The transition to the latest heavy-duty engine oil specifications is well underway, according to the organization that manages the standards. The American Petroleum Institute (API) has licensed about 400 CK-4 and more than 60 FA-4 oils submitted by large, medium, and small oil marketers.
While already significant, API expects availability to grow substantially over the next few years as more oil marketers add oils meeting the new standards to their product lines to address the needs of a variety of engine technologies—new and old, and in use both on- and off-highway.
“New API CK-4 and FA-4 oils should be readily available in bulk through diesel oil distributors for trucking fleets and other operators of diesel vehicles,” said Kevin Ferrick, senior manager of API’s Engine Oil Licensing and Certification System (EOLCS). “They are also available in packages through local retailers.”
API CK-4 oils are intended for diesel-powered engines previously using API CJ-4 oils, and API FA-4 oils are intended for newer engines, typically 2017 model-year engines and beyond. The upgraded API CK-4 and FA-4 oil specifications have been eligible for licensing since December 1, 2016, and the new oil products also help diesel engine manufacturers meet more stringent emissions requirements.
API CK-4 oils are backward-compatible, meaning they are designed to be used in engines where API CJ-4 engine oils have been previously recommended. CK-4’s introduction is long overdue: CJ-4 oils have been around for more than 10 years.

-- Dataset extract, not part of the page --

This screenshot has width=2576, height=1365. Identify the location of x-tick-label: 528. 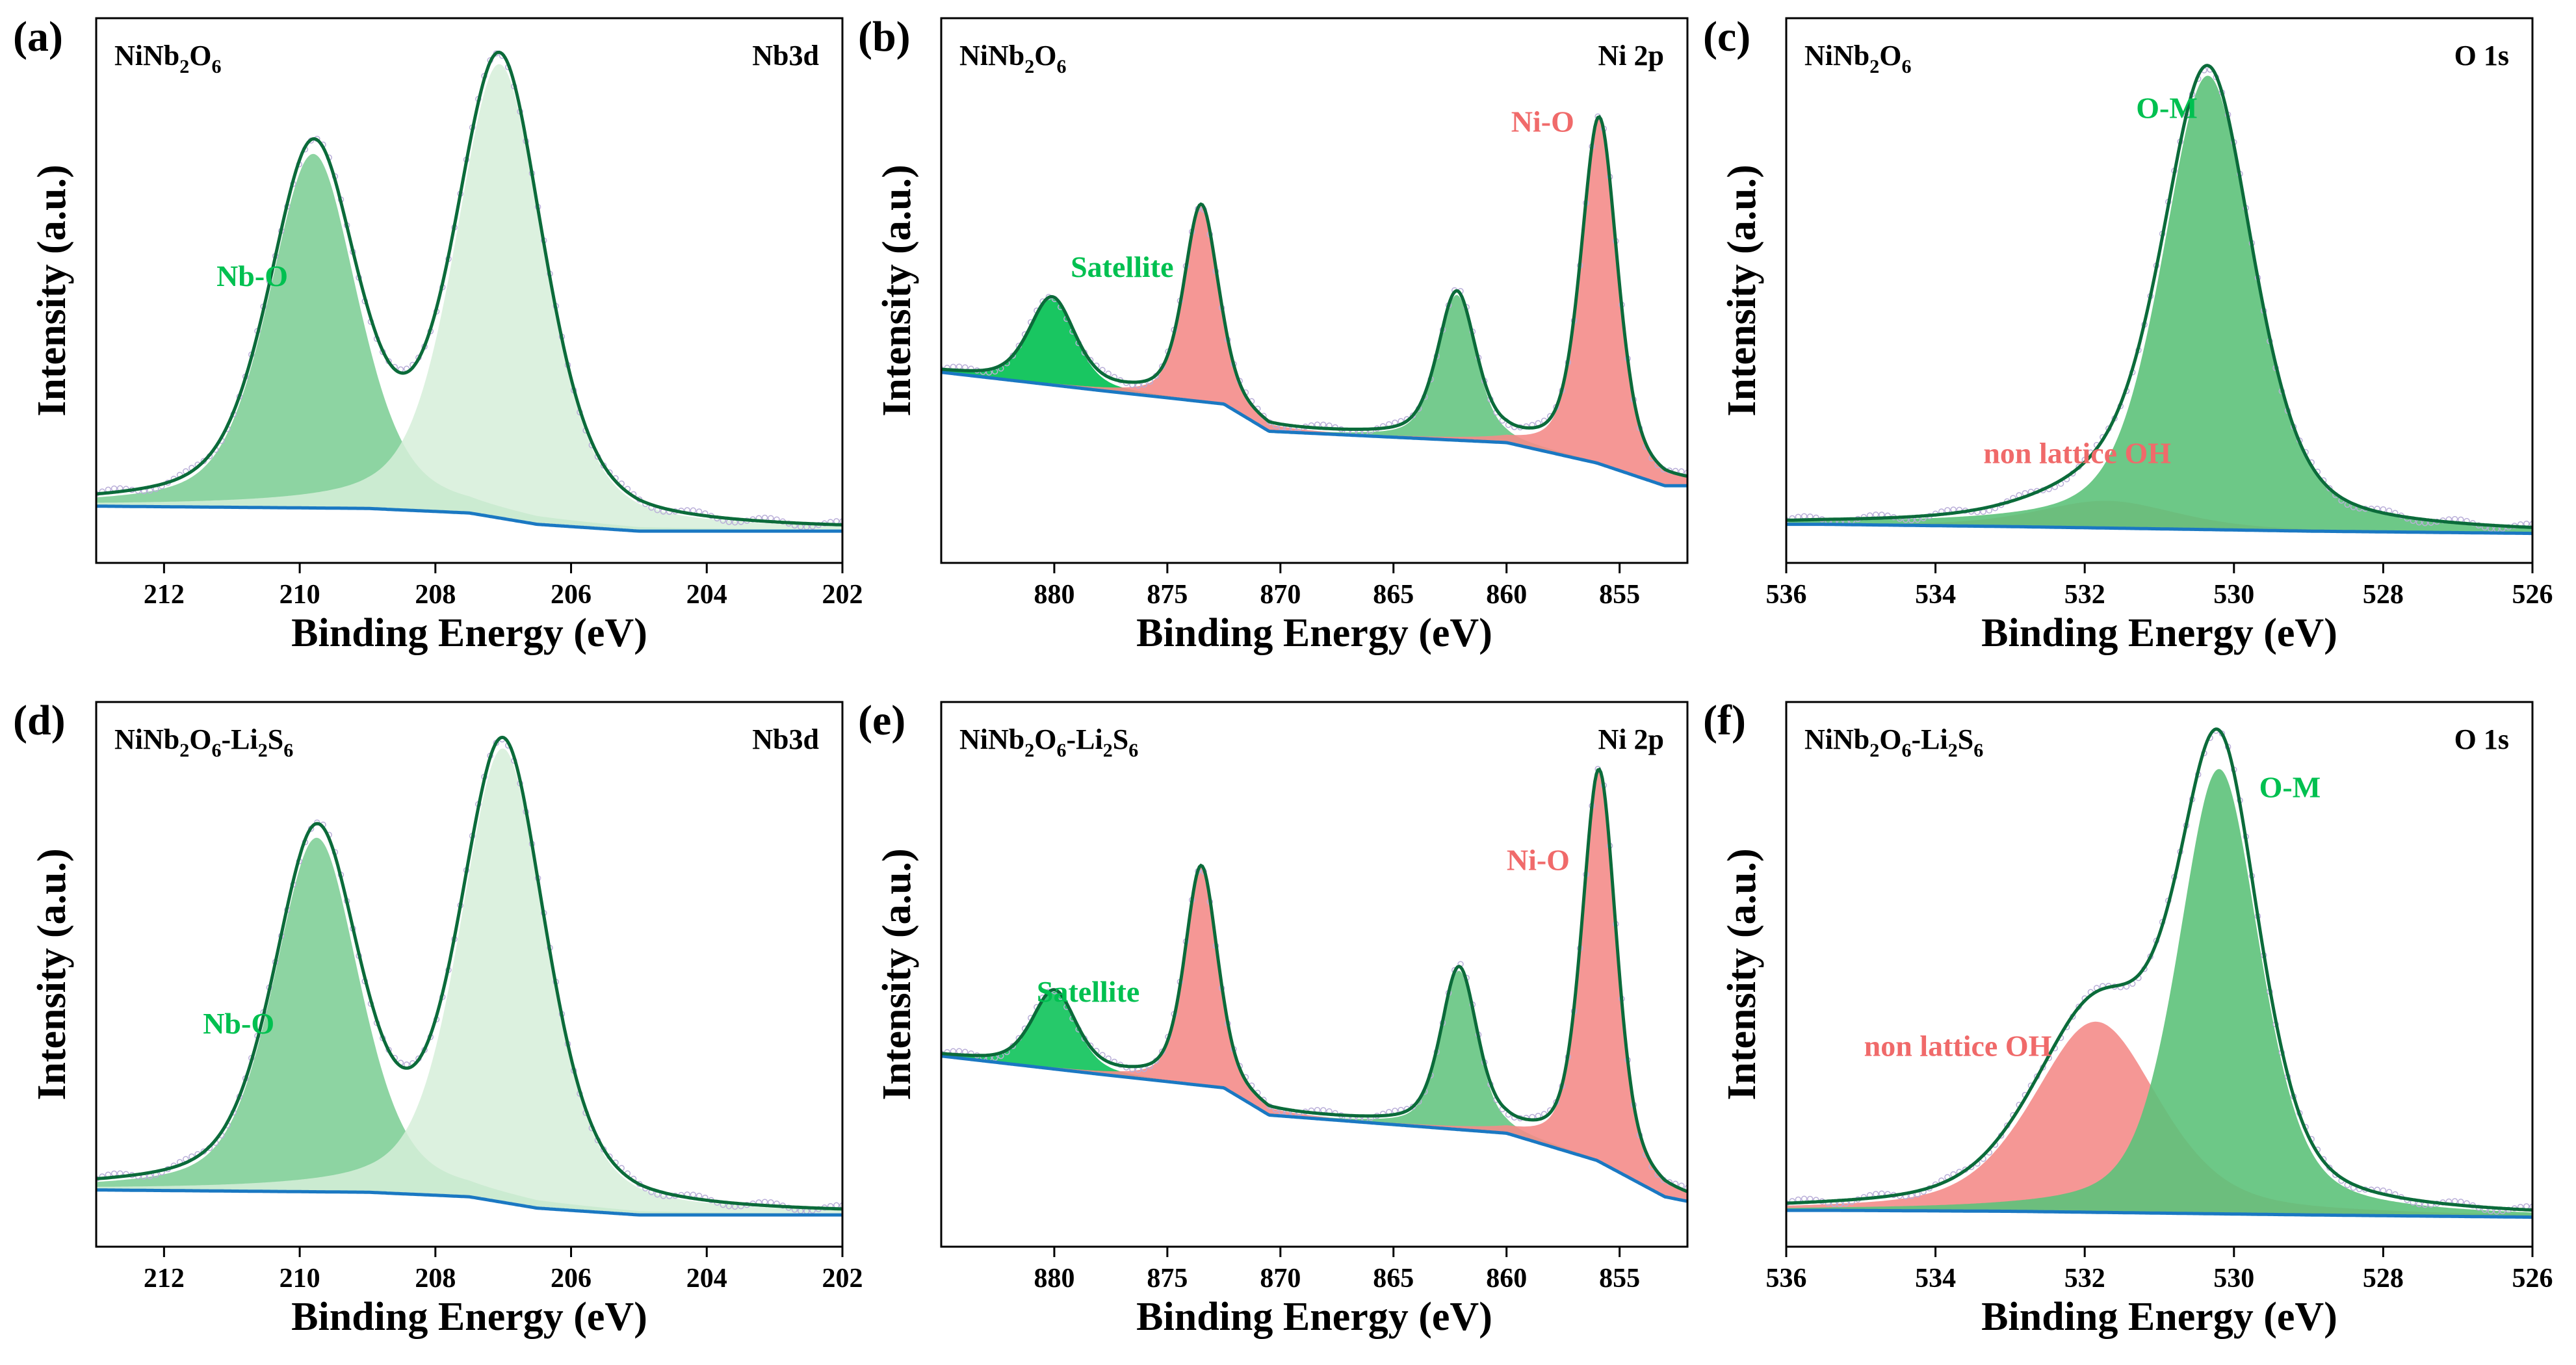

CK-4 provides a number of improvements over CJ-4: improved shear stability, oxidation resistance, and aeration control as well as protection against catalyst poisoning, particulate filter blocking, engine wear, piston deposits, degradation of low- and high-temperature properties, and soot-related viscosity increase.
FA-4 oils provide similar improvements over CJ-4 oils, but it is important to note that FA-4 oils are only intended for use in newer on-highway diesel engines. The API FA-4 oil standard was developed specifically to provide engine manufacturers with a tool for meeting more stringent greenhouse gas (GHG) emissions standards.

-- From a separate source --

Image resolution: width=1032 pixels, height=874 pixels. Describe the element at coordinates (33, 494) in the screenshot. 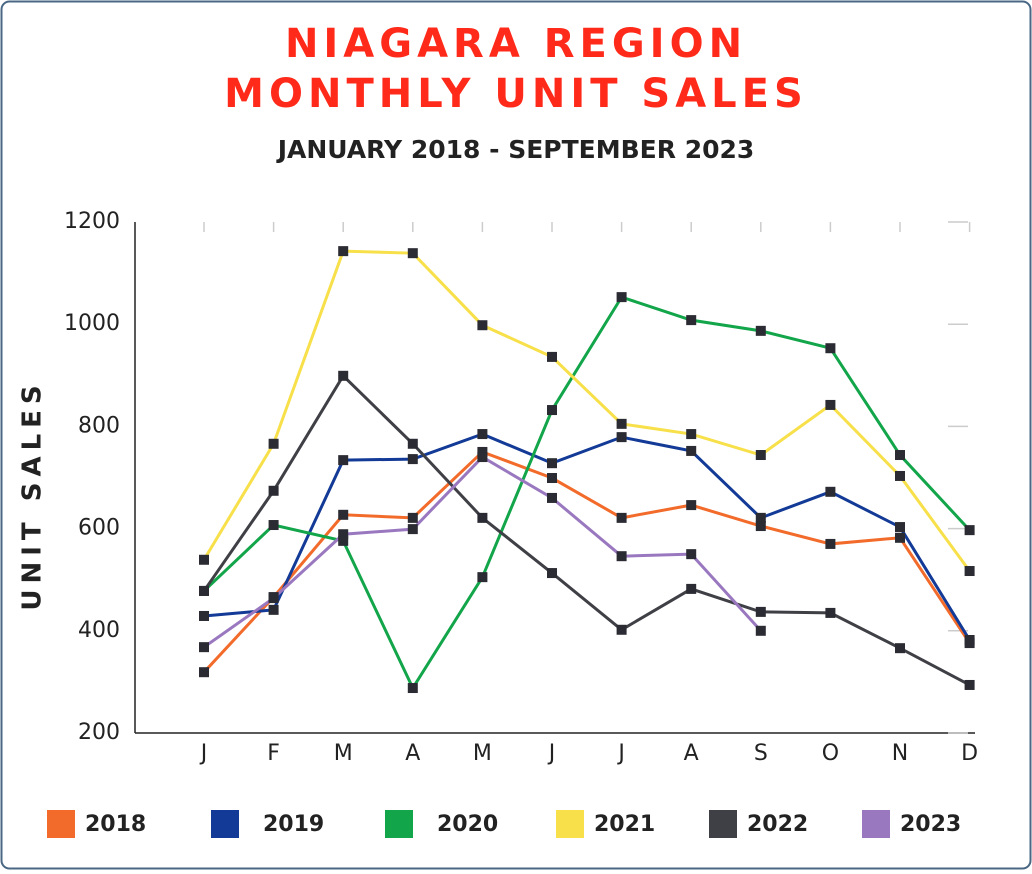

I see `y-axis-label: UNIT SALES` at that location.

API has also developed a different API service symbol “donut” for API FA-4 so that consumers can easily distinguish between CK-4 and FA-4. The new API FA-4 donut features a shaded section (either black or color) to differentiate FA-4 oils from CK-4 oils. The CK-4 donut looks the same as the CJ-4 donut.

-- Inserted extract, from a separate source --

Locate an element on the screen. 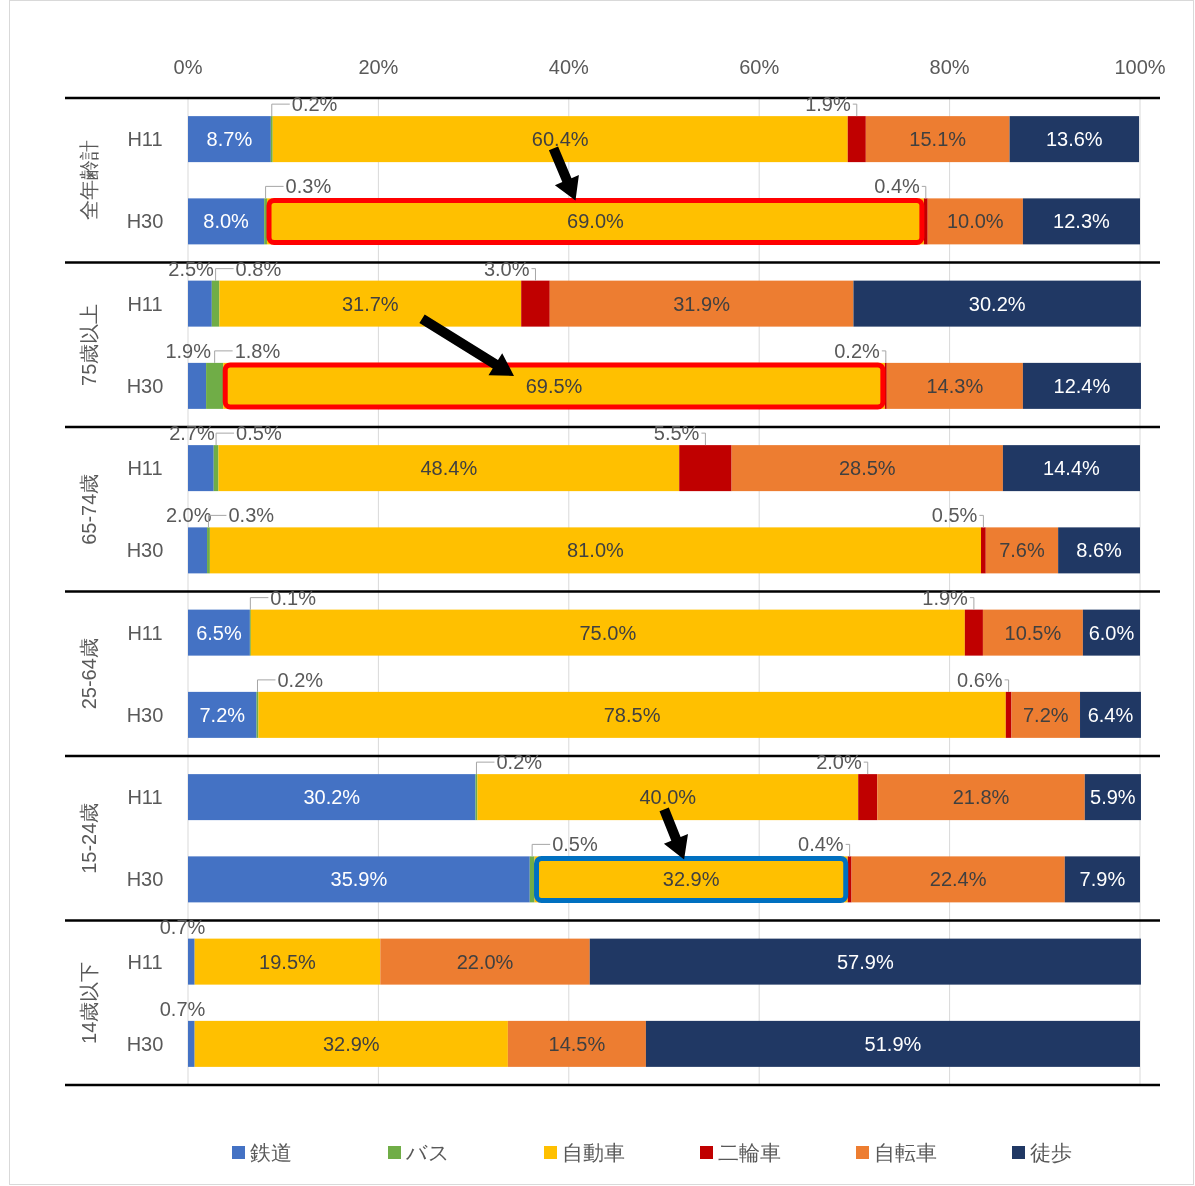 Image resolution: width=1195 pixels, height=1186 pixels. x-tick-label: 80% is located at coordinates (950, 67).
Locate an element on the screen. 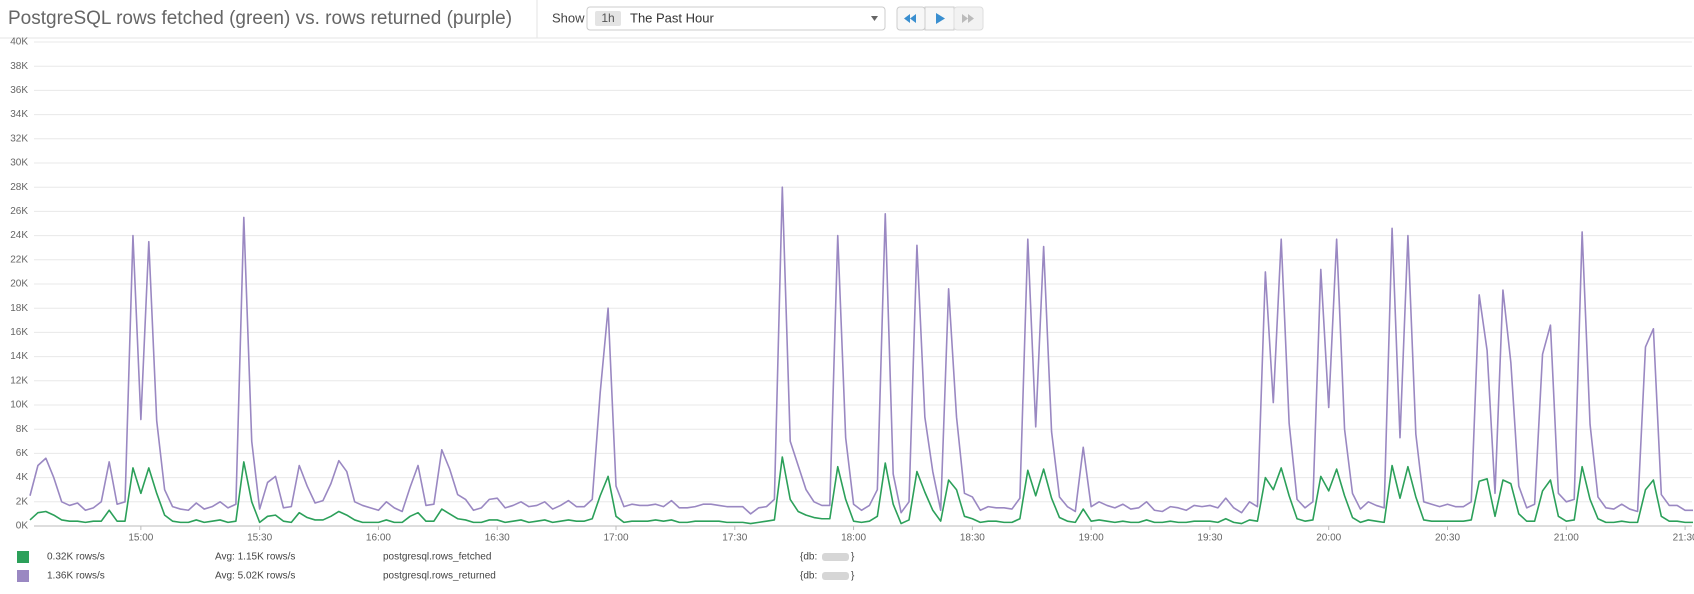 The height and width of the screenshot is (594, 1694). time-buttons is located at coordinates (940, 18).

With the introduction of the new FA-4 oil category, fleets, shops, and technicians may have to learn how to manage CJ-4, CK-4, and FA-4 oils in their shops. API offers the following suggestions to ensure the new oils are being installed as recommended:
◗ Engine requirements—FA-4 oils may not be recommended for all new engines, so be sure to check with engine manufacturers to find out which engines are supposed to use FA-4 oil.
◗ Bulk tanks—Replacing CJ-4 with CK-4 should be a simple transition because CK-4 is backward-compatible and an improvement over CJ-4. Oil change facilities and fleets should drain down their CJ-4 bulk tanks before adding the new CK-4 oil.
◗ Dispensing oil—All dispensing equipment should be properly labeled with the product name, viscosity grade, and API standard to prevent misapplication.
◗ Education—Technicians should be made aware of the changes to the oil categories and the requirements for each.